Nicole Kaspar was the finale model in bridal fashion company Watters' Spring 2019 show last week in New York City. And for the Dallas-based model, it started off like any show.

"It was crazy and chaotic backstage," she told ABC News. "I was supposed to escort [designer] Elias [Gutierrez] out for a final bow and when I turned to leave and go back to our place for pictures, he grabbed me and didn’t let me go."

Kaspar, 27, thought she had made a mistake on the runway. But soon, she'd realize that her boyfriend of two years, Chad Stapleton was actually proposing.

Stapleton, who's a dentist based in Dallas, told ABC News he had been trying to plan the perfect proposal for eight months.

"I wanted to propose to Nicole related to something she loves and that’s traveling and modeling," he said.

And after meeting a Watters' designer at their annual model search, the idea was born. He invited their parents to join him at the fashion show to witness it in person. And after Gutierrez's final bow, Stapleton, 26, dropped down to one knee, proposing in front of family, models and press.

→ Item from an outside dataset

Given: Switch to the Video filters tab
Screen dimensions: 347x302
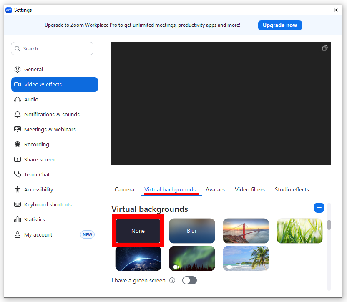Looking at the screenshot, I should tap(249, 189).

Kaspar, who's been modeling since age 15, said her now-fiancé pulled it off perfectly.

"When Chad stepped out into the lights, I was just like in shock," she gushed. "I kind of blacked out. Elias had to push me go move."

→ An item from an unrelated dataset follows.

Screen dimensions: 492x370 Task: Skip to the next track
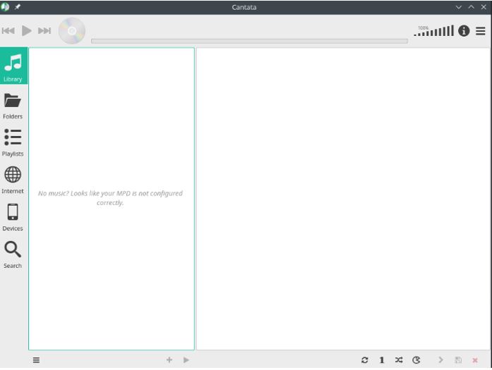point(44,31)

The model's engagement ring, which has a cathedral setting, features an inverted ruby stone in the lower band. Stapleton said there's a reason for it.

"About six months into dating, we took a six-week European trip together, which is pretty fast for just dating," the future groom shared, "but that’s how much we knew each other and liked each other."

Stapleton continued that he included a ruby in Kaspar's engagement ring because it's "the birthstone for July. That’s the month we fell in love."

The two are now looking forward to planning a wedding in Texas.

"And I’m looking forward to starting a family," Stapleton added.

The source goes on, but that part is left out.